> _About this task_:
In the entries below, find the line with "Where should I" and the line with "Given: Open the Past 7 days date selector", then retype both and everything between them exactly. Do not copy the pictures.

> _Supplied material_:
######

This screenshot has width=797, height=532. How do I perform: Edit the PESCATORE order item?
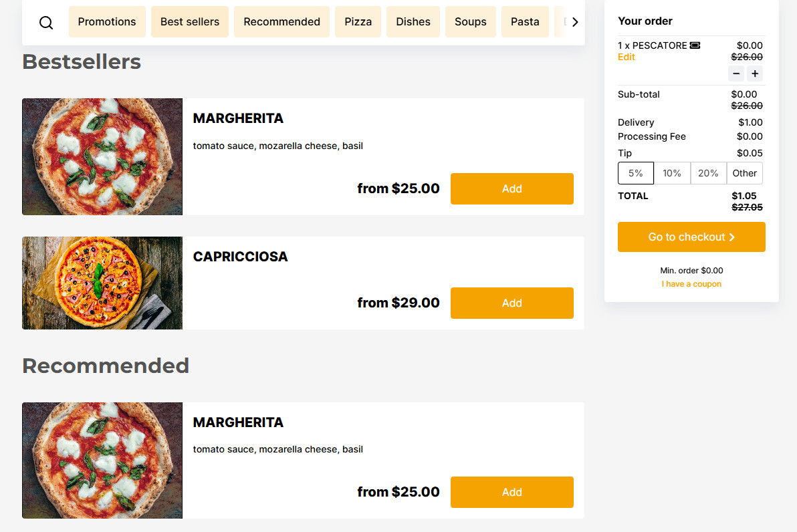pyautogui.click(x=627, y=57)
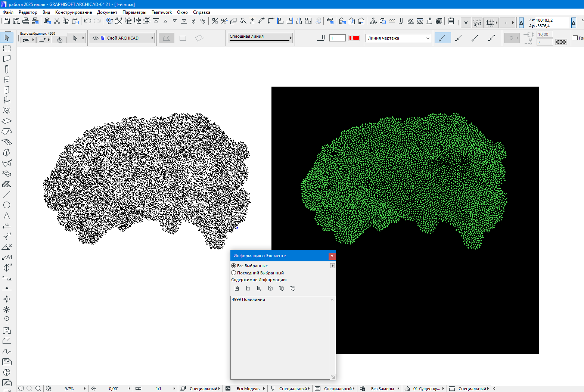Click the Print icon in the toolbar
This screenshot has height=392, width=584.
26,21
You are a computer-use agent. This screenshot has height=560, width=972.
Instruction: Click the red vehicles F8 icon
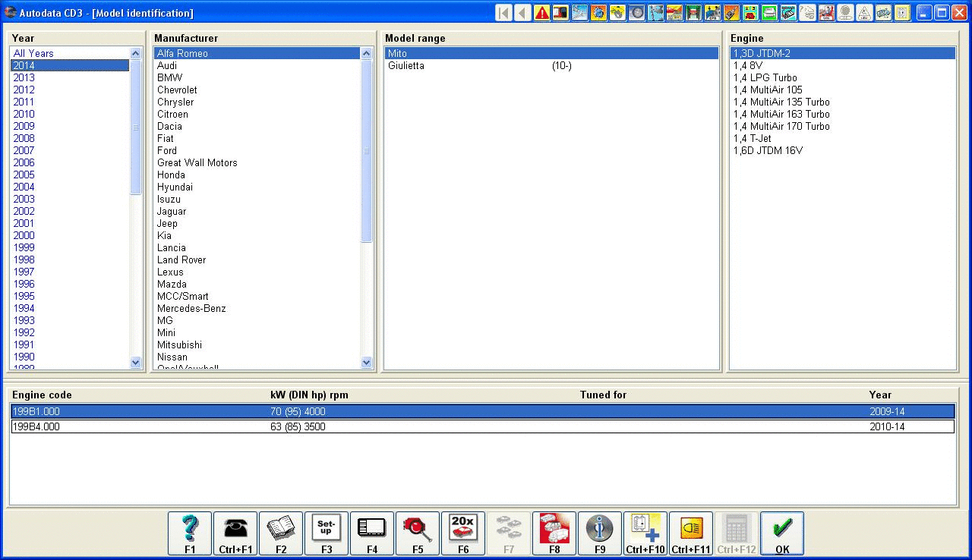[x=554, y=531]
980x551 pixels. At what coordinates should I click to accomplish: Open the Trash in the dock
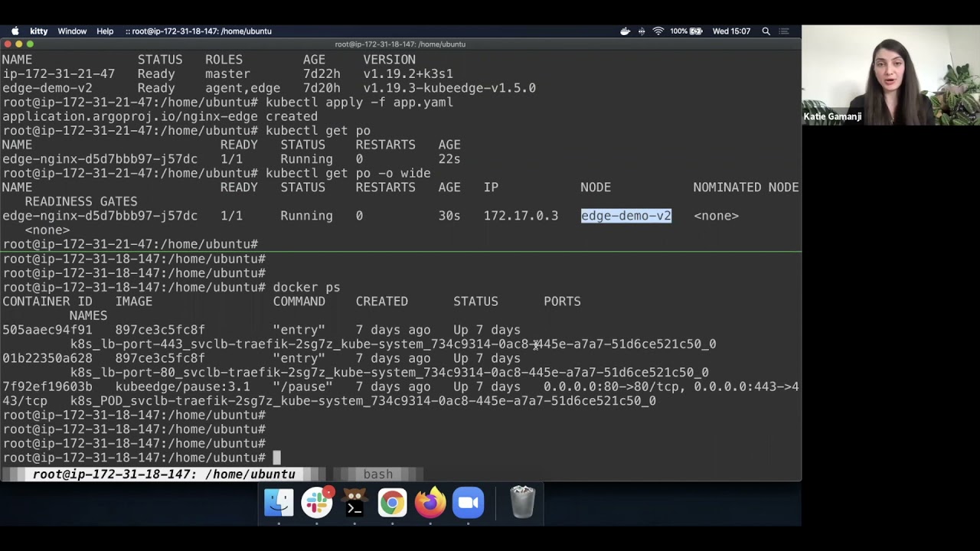522,503
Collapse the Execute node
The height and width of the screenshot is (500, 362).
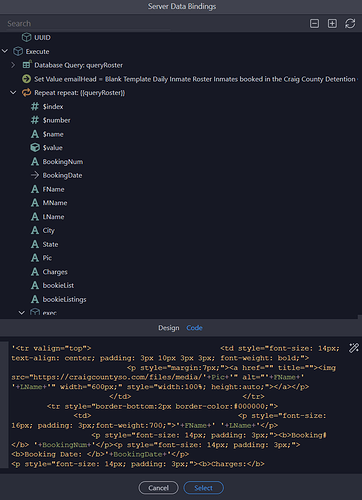point(5,51)
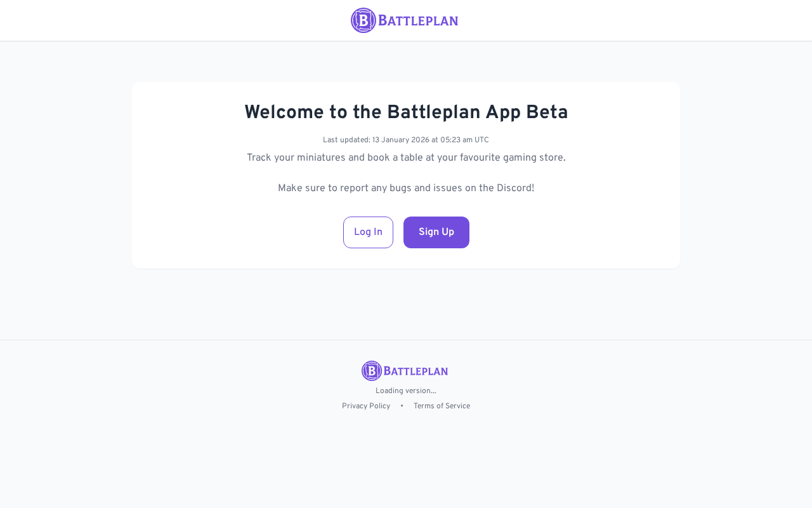Click the Battleplan "B" emblem in header
This screenshot has width=812, height=508.
363,20
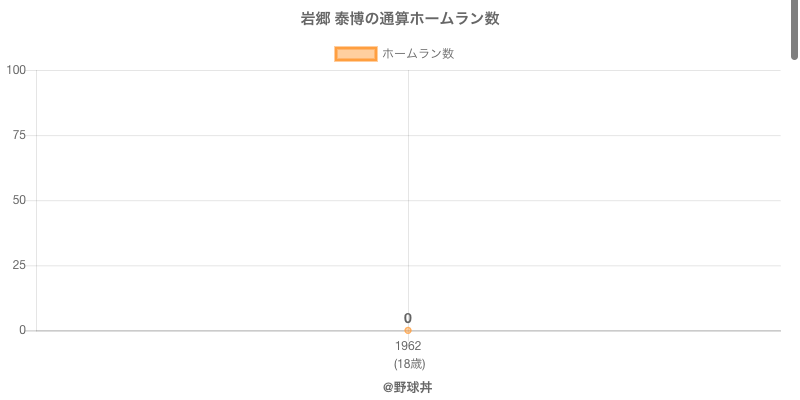Click the chart title 岩郷 泰博の通算ホームラン数
The height and width of the screenshot is (400, 800).
[x=400, y=19]
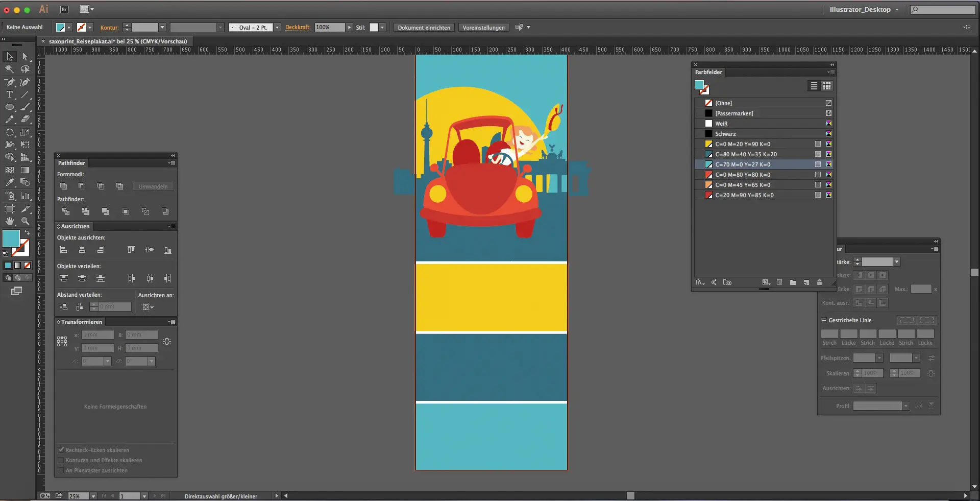Check An Pixelraster ausrichten option
The width and height of the screenshot is (980, 501).
61,470
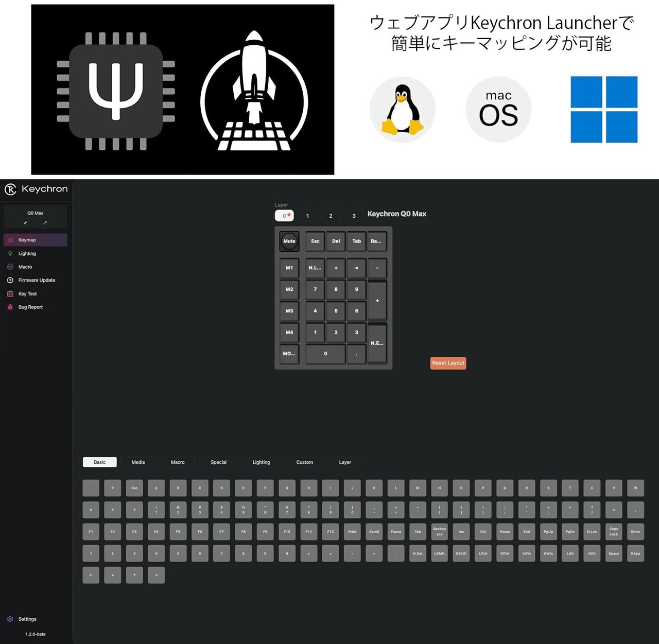659x644 pixels.
Task: Click the Firmware Update icon in sidebar
Action: pos(10,281)

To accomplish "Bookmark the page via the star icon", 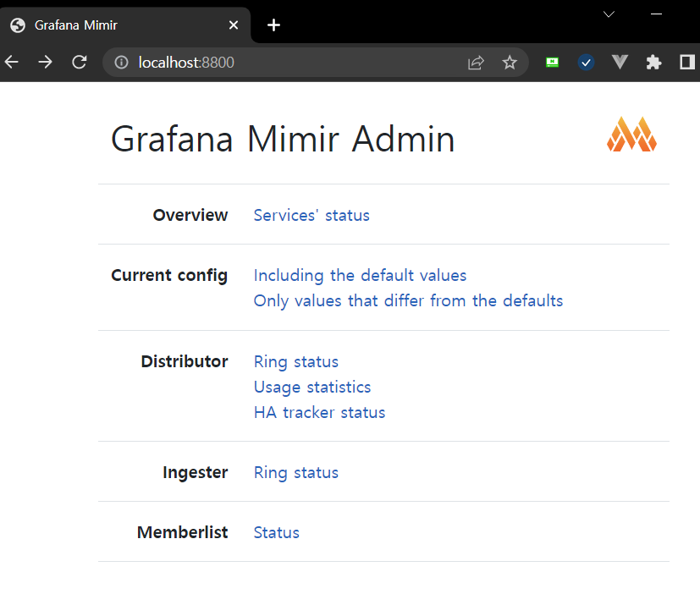I will 509,61.
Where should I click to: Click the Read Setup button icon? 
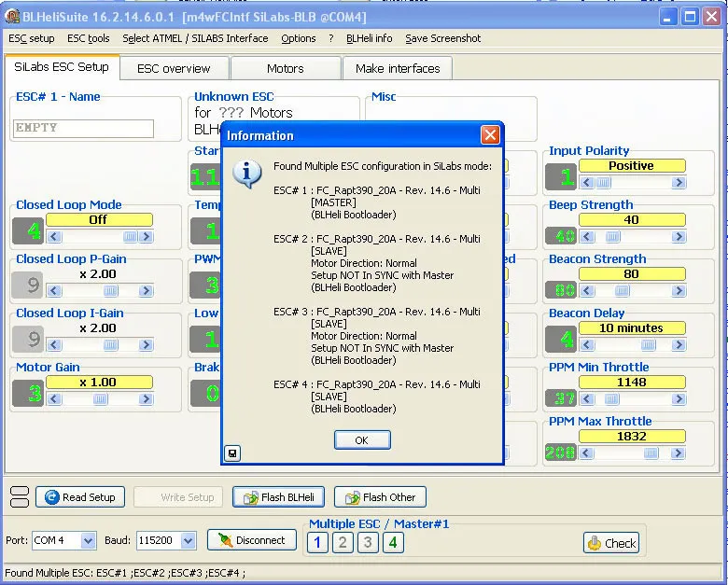click(52, 497)
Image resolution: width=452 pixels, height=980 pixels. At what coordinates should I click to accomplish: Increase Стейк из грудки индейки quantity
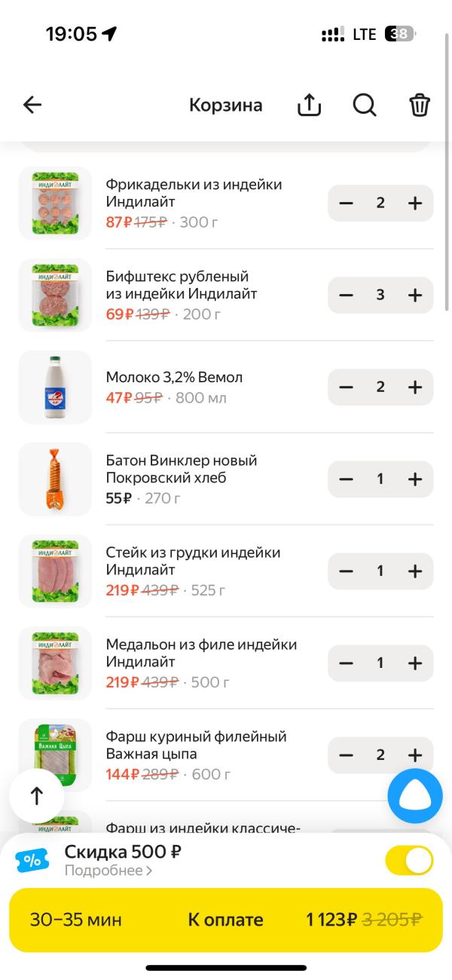(414, 571)
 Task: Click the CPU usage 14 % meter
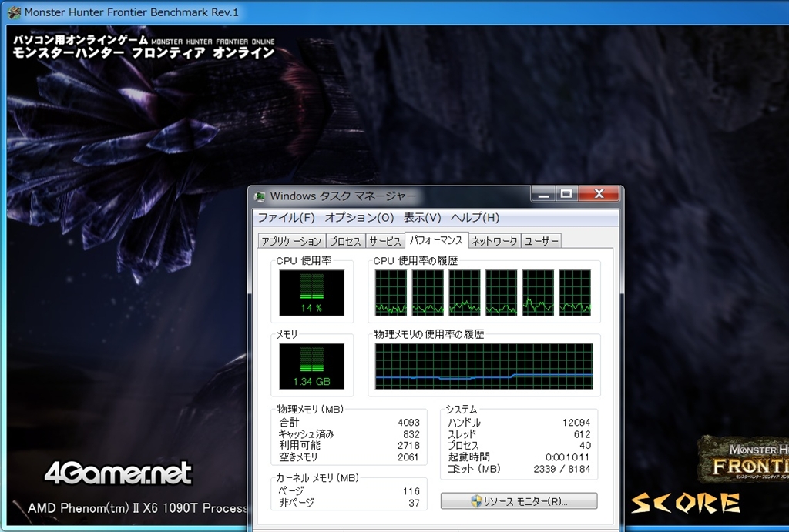312,293
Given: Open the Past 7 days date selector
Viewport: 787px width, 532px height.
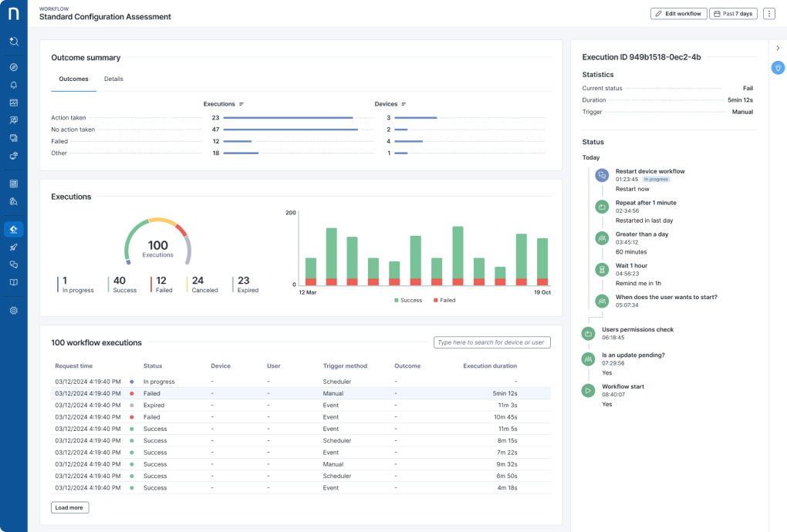Looking at the screenshot, I should click(x=733, y=14).
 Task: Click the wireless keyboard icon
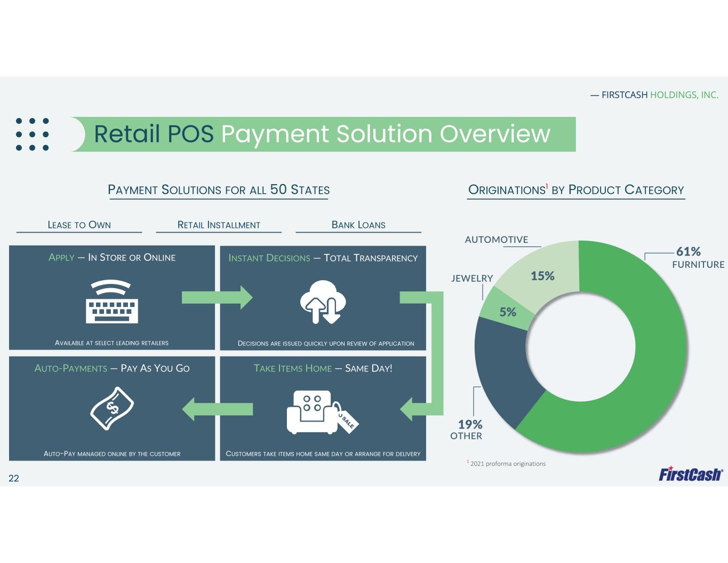(112, 302)
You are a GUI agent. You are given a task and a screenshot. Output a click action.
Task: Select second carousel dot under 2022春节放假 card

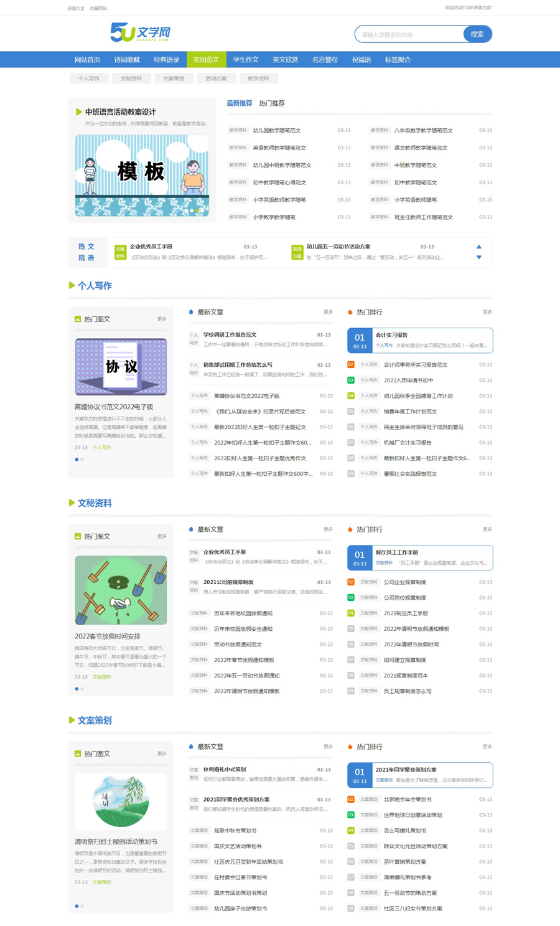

######

> _Task answer_:
Where should I click to: Click the Read Setup button icon? 
click(52, 497)
Image resolution: width=452 pixels, height=980 pixels. At what coordinates should I click to accomplish: Increase Стейк из грудки индейки quantity
(414, 571)
 Task: Click the CPU usage 14 % meter
312,293
Given: Open the Past 7 days date selector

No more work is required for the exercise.